Well, you can’t buy everything (although this never seemed quite right to me). Here are some things that caught our eye but remained on the field.
This old cabinet caught my eye with a vengeance. The surface is the original red paint with no later restoration – just the way we like it for country furniture. The minor damage (one missing knob, scattered spots) were no deterrent. Look at the shape of the skirt and the boards on the left and right of the top – this is Country Empire if I ever saw it. I’m kicking myself for leaving it behind, but my budget was tight so it will find a place with another collector.
Another temptation: the painted decoration on this settee looked good from across the aisle so I took a close look. I found that there were two levels of decoration. The earliest was rather elaborate scrollwork, foliage and heraldic animals executed in thin lines of pyrography (wood-burning). The black paint was added later, then painted over with the bright enamels that roughly follow the first design. The original pyrography probably was done when the settee was made, in the mid-nineteenth century. The enamels were added to “improve” the settee around 1900. I was tempted to take the settee to my studio and remove the bright colors and black to expose the pyrography. Wiser heads (Iliana) prevailed, however, so it stayed behind and my list of uncompleted projects did not increase by one. It is a long list.

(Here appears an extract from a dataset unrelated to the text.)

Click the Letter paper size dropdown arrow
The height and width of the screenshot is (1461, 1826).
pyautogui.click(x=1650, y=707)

I liked the bowl as well – I always like large old bowls for the kitchen. But this one was just too big to make sense for us.

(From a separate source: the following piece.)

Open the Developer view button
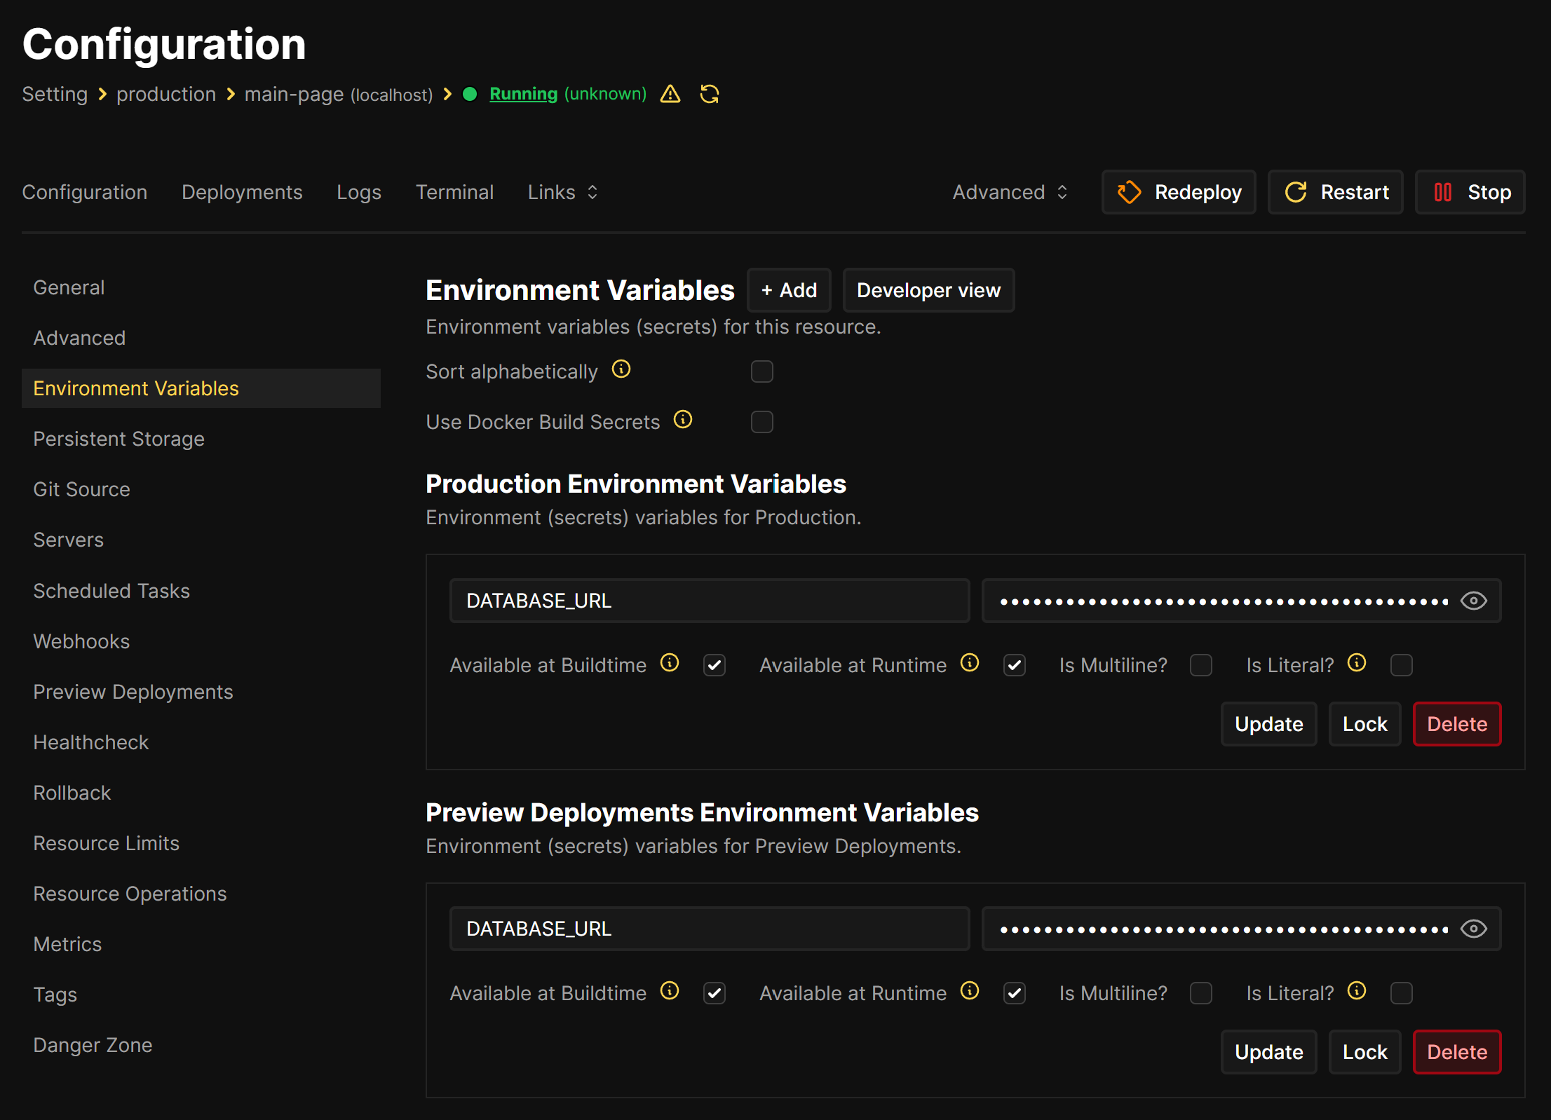The height and width of the screenshot is (1120, 1551). point(928,290)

There were several good sets of stenciled chairs on the field on Saturday. Generally mid to late 19th century, good looking and sturdy, and averaging about $150 per chair. A practical solution for someone furnishing their home, and not a bad addition to a dealer’s inventory. I saw a pair of really good windsor chairs with red paint and little yellow dash-and-cross designs on the backs, but by the time I called Iliana and went back to check them out they were gone. In like 45 seconds! You have to move fast, even in 90 degree heat.
Iliana spotted this Adirondack style bark table. We liked it for its size – a good sofa or window table – and for the surface. The legs are sections of branches with the original bark, which is common for Adirondack furniture. The top was unusual: a generous board covered with bark that had been flattened and glued on. This treatment continued on the edges and ends. Some areas were loose, and there was a slightly over-shiny varnish added, but these could have been corrected easily in the studio. Iliana wasn’t buying “on spec”, though, so it stayed where it was.
Speaking of bark, there were some nice examples of Old Hickory furniture scattered around the field. Some had old paint, while others (like the rocker shown) were unpainted. Most needed light repair but generally the prices were reasonable. It was hard to find good Old Hickory a few years ago so I always give a second look when I see it – particularly the early pieces or the less common shapes like settees.
I also saw lots of bamboo furniture. These pieces are almost cliché, so you want to find the ones with interesting variations. I like the squiggly bands on the bamboo in this example. Others I saw had Japanesque brass caps, beehive-turned wood finials, and feet made of the root of the bamboo (it makes a nice knob-like end).
Both the Old Hickory and the bamboo pieces seemed functional and well-priced. Under $200, a little oil soap and wax, and you have a useful piece with character. Iliana and I passed, but no doubt a good home was found by all.
Finally, I was blinded by the morning sun reflecting off this big aluminum bass. The perfect accompaniment to a National Steel guitar?